### DOCUMENT
Steps to an Ecology of Mind
- First edition (p/b)
- Author: Gregory Bateson
- Subject: Anthropology, Cybernetics
- Publisher: Chandler Publishing Company
- Publication date: 1972
- Pages: 542
- ISBN: 0-226-03905-6
- OCLC: 42309905

= Steps to an Ecology of Mind =

1972 book by Gregory Bateson

Steps to an Ecology of Mind is a collection of Gregory Bateson's short works over his long and varied career. Subject matter includes essays on anthropology, cybernetics, psychiatry, and epistemology. It was originally published by Ballantine Books in 1972 (republished 2000 with foreword by Mary Catherine Bateson).

== Part I: Metalogues ==

The book begins with a series of metalogues, which take the form of conversations with his daughter Mary Catherine Bateson. The metalogues are mostly thought exercises with titles such as "What is an Instinct" and "How Much Do You Know." In the metalogues, the playful dialectic structure itself is closely related to the subject matter of the piece.

Page and screen pointing lines:

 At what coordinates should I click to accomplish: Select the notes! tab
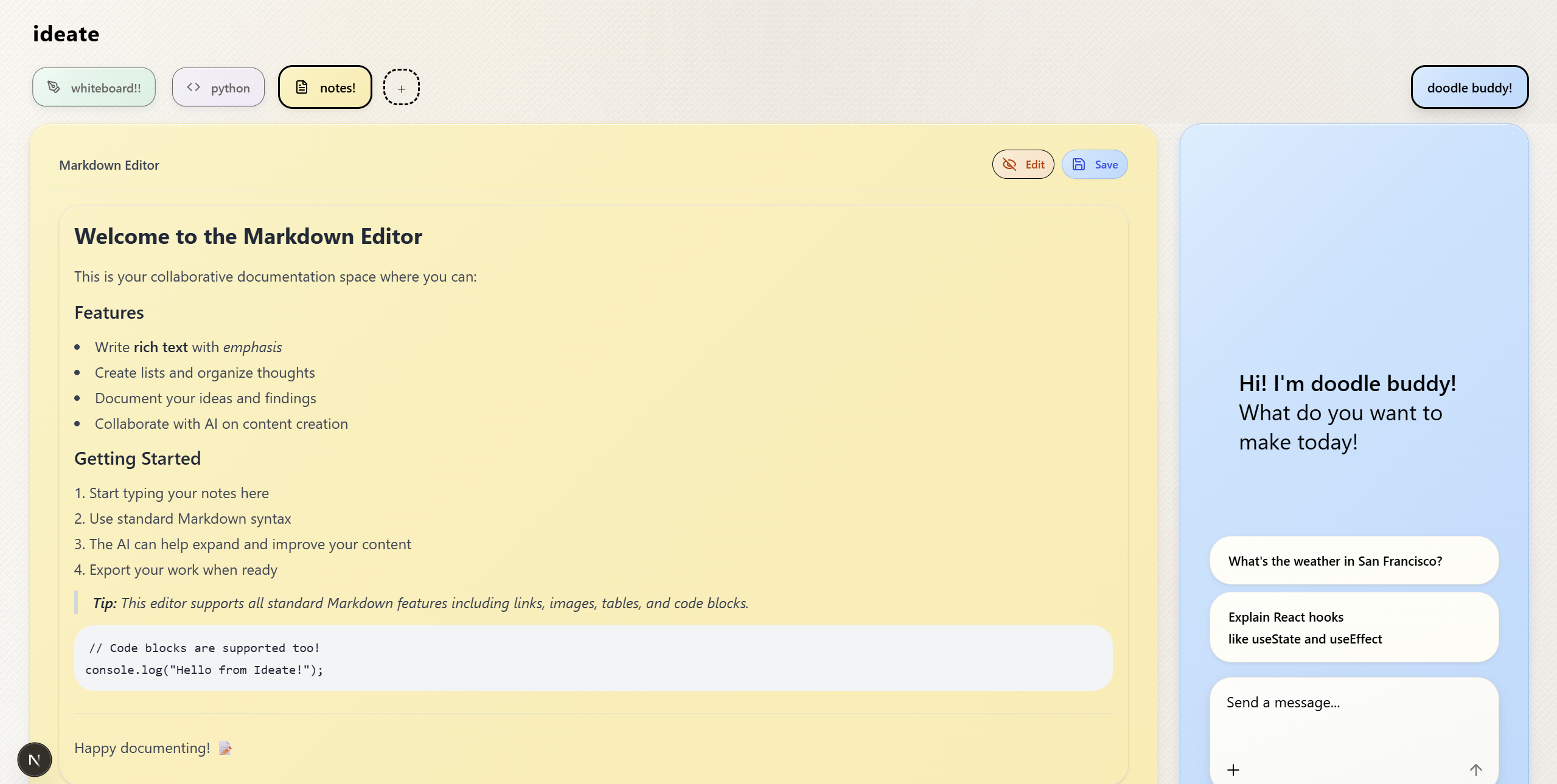coord(337,88)
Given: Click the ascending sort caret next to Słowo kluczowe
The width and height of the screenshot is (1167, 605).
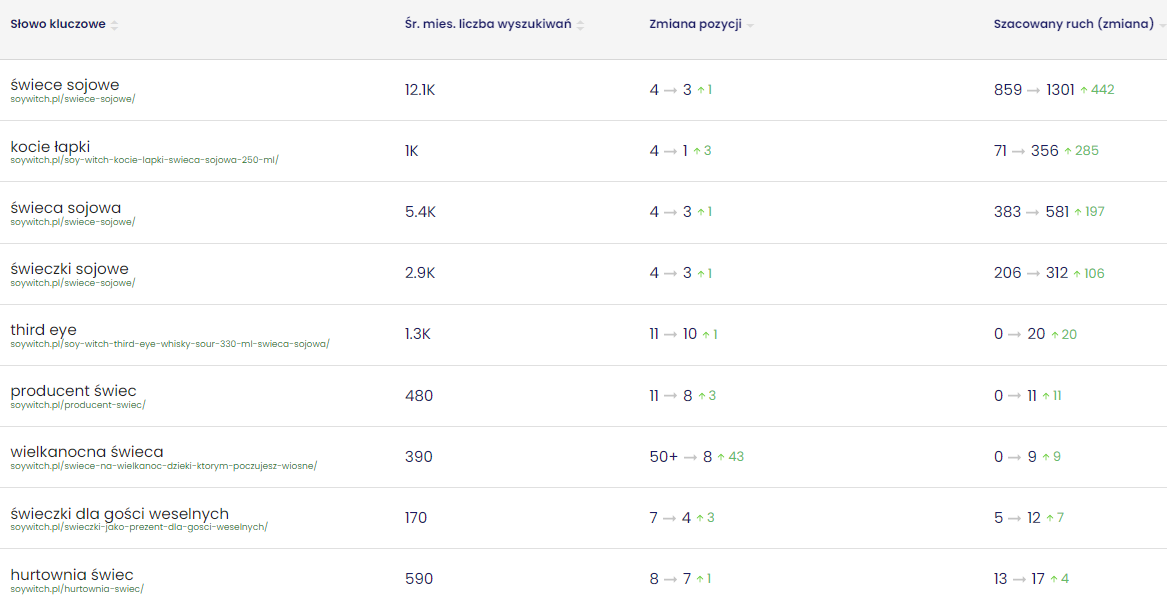Looking at the screenshot, I should [114, 19].
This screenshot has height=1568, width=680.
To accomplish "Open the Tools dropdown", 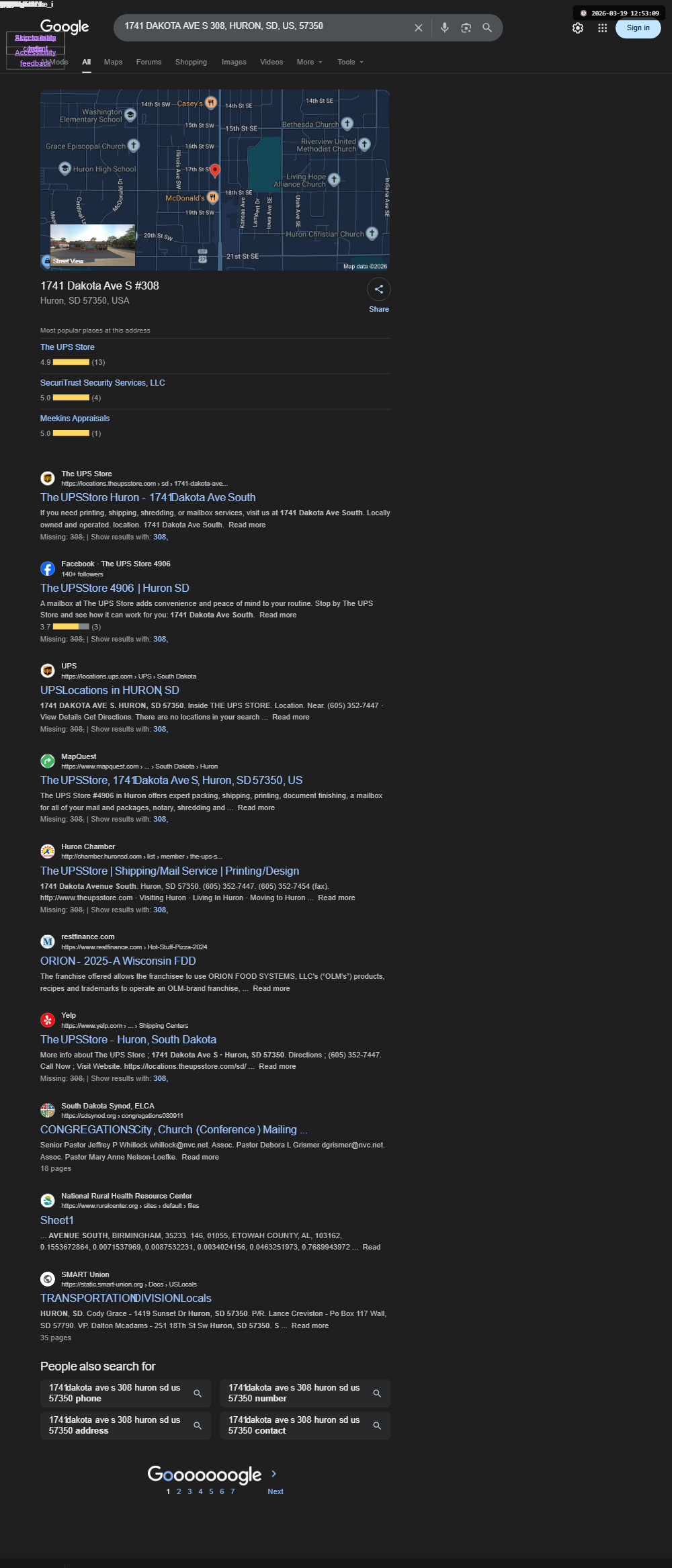I will [350, 62].
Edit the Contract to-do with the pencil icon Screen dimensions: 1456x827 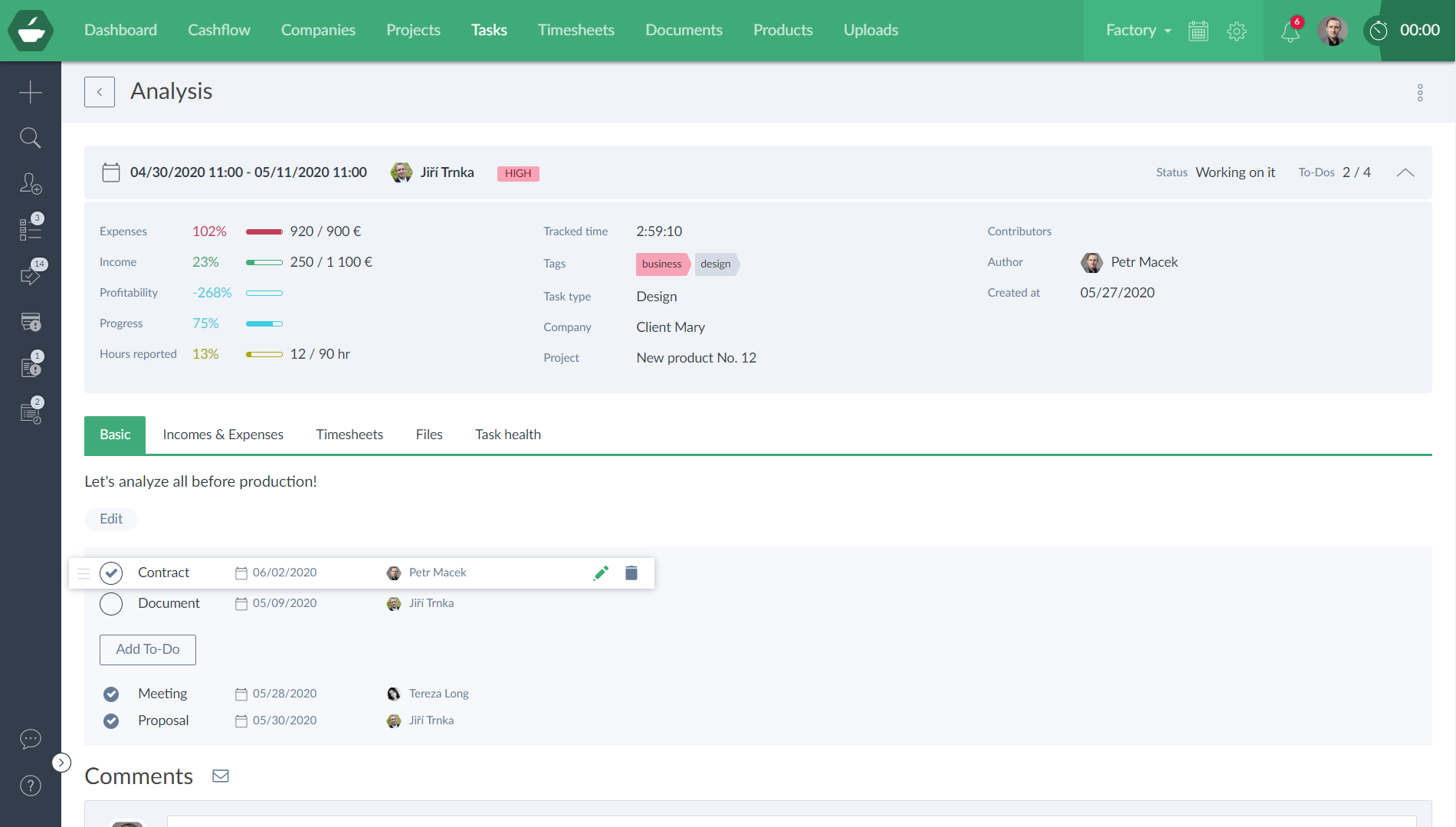click(x=601, y=573)
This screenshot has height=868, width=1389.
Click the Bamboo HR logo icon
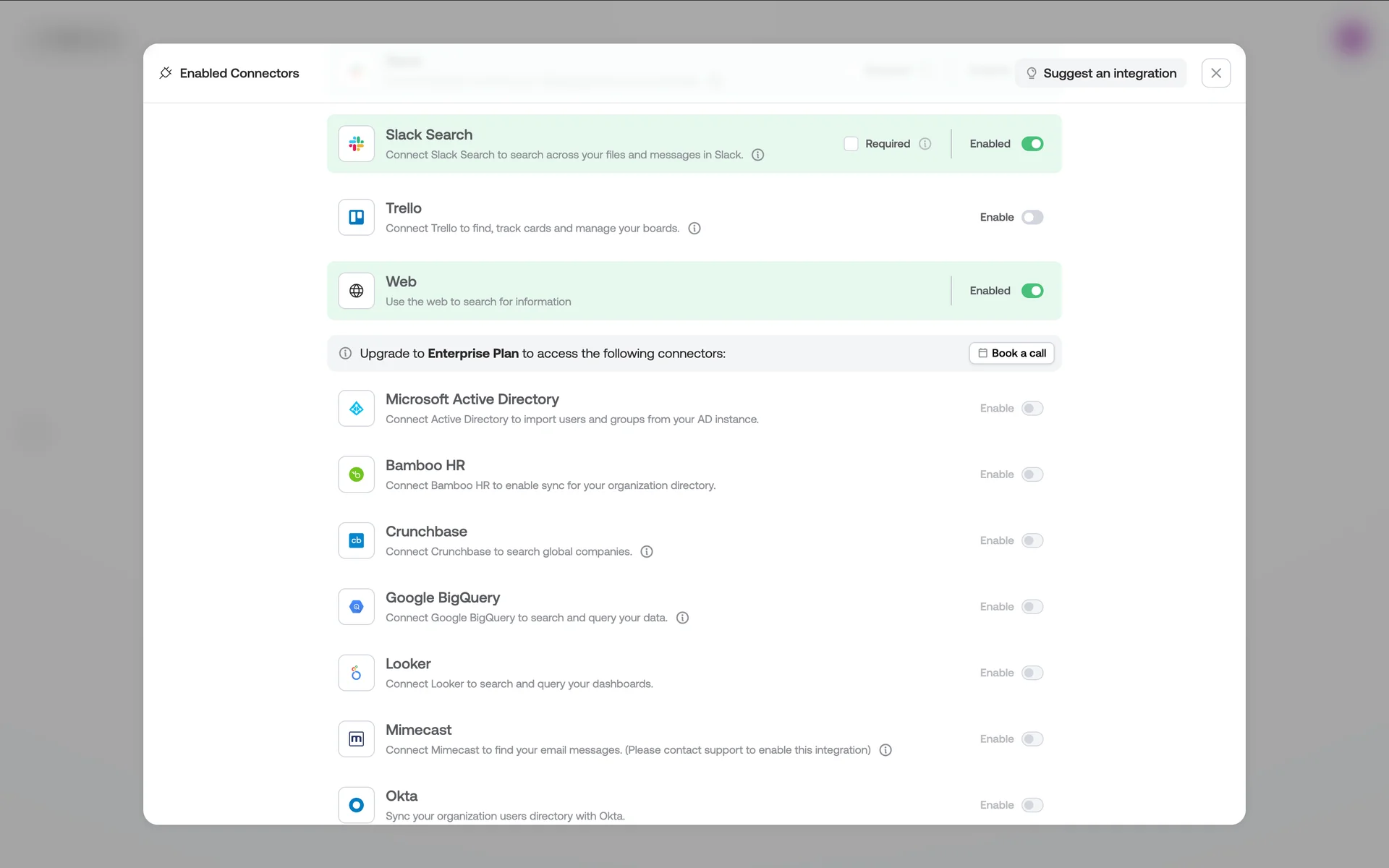(356, 475)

### SHORT PROBLEM
In the article on Steps to an Ecology of Mind, what form do the metalogues take?

### IN RESPONSE
They take the form of conversations with Gregory Bateson's daughter Mary Catherine Bateson.